* [YOUR OBJECTIVE]: Report every line in the records below that contains the word "sidebar". Case counts.

* [DATA TO USE]:
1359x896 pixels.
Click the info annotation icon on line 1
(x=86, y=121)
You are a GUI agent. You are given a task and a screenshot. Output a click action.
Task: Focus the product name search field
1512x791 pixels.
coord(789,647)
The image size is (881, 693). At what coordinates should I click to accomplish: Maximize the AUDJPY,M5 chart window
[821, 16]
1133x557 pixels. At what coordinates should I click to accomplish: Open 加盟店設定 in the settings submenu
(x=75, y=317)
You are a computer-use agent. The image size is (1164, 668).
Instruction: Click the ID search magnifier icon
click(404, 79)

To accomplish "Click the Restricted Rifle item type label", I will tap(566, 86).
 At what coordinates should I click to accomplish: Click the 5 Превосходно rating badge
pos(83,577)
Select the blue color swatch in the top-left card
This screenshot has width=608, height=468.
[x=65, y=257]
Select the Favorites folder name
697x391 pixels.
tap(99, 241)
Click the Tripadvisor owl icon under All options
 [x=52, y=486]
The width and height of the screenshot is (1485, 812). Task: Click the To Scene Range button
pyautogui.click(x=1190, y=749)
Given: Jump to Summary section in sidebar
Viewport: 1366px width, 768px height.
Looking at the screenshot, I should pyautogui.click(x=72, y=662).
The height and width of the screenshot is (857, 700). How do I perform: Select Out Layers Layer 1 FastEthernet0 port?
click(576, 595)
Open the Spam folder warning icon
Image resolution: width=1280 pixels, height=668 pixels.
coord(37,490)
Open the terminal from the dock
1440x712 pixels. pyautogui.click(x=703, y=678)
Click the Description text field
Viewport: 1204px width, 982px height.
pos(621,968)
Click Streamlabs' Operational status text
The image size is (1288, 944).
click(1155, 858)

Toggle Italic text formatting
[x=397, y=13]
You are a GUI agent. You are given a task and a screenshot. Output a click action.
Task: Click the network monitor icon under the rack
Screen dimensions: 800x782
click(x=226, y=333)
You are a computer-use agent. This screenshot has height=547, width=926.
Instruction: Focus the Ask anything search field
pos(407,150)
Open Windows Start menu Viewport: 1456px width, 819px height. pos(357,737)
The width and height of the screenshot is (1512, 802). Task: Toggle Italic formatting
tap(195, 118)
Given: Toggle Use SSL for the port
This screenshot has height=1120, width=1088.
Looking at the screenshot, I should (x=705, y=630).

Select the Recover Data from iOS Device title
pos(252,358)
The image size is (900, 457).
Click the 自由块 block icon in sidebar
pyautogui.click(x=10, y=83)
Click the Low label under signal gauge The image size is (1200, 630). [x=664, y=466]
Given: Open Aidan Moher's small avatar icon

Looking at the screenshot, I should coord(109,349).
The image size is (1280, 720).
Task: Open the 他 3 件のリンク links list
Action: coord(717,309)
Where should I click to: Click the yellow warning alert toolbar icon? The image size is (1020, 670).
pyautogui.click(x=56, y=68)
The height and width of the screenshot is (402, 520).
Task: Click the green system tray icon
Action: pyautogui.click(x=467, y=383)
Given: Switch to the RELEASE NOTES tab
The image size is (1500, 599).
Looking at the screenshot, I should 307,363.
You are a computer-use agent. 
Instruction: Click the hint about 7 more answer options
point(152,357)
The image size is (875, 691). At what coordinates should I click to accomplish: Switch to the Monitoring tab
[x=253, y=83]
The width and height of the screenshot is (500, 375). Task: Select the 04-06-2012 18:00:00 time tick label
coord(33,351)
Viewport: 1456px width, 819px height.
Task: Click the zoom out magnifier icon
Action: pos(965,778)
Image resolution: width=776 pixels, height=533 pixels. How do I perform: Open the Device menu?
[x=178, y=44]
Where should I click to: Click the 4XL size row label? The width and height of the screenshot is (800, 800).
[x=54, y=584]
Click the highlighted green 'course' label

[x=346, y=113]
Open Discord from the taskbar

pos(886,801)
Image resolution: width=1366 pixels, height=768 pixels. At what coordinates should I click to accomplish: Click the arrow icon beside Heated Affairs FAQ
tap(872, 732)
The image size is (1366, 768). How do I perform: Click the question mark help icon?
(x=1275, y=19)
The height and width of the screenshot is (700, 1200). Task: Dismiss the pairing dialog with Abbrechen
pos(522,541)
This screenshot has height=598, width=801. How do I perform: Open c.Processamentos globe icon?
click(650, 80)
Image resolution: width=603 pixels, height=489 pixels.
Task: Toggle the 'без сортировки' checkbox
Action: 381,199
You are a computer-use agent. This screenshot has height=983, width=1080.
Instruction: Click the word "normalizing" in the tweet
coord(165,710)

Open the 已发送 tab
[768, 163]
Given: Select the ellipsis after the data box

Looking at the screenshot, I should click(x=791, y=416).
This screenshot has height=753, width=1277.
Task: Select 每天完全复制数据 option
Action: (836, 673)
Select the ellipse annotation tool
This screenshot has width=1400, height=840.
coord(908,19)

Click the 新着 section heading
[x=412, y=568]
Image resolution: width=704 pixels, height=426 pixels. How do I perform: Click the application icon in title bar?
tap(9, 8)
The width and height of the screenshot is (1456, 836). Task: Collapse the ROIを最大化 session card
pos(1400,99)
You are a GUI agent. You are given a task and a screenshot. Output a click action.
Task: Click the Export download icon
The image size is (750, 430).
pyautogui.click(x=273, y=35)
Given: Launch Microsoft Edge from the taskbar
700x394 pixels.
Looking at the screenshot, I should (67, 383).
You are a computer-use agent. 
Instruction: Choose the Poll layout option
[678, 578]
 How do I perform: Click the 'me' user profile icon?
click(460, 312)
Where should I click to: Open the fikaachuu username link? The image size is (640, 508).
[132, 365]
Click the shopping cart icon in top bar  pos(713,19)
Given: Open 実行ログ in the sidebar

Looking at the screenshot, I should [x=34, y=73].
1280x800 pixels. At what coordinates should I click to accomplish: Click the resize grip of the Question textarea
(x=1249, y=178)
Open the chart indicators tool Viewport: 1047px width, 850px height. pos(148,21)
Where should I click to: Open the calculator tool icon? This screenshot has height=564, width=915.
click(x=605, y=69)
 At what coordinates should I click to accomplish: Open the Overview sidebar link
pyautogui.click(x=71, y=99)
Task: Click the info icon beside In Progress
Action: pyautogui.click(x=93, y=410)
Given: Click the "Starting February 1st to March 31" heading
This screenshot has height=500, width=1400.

* [EXPECTED ANSWER]:
Given: Jump to Summary section in sidebar
Click the 自由块 block icon in sidebar
Given: Open 実行ログ in the sidebar
 At what coordinates should I click to accomplish: Open the Overview sidebar link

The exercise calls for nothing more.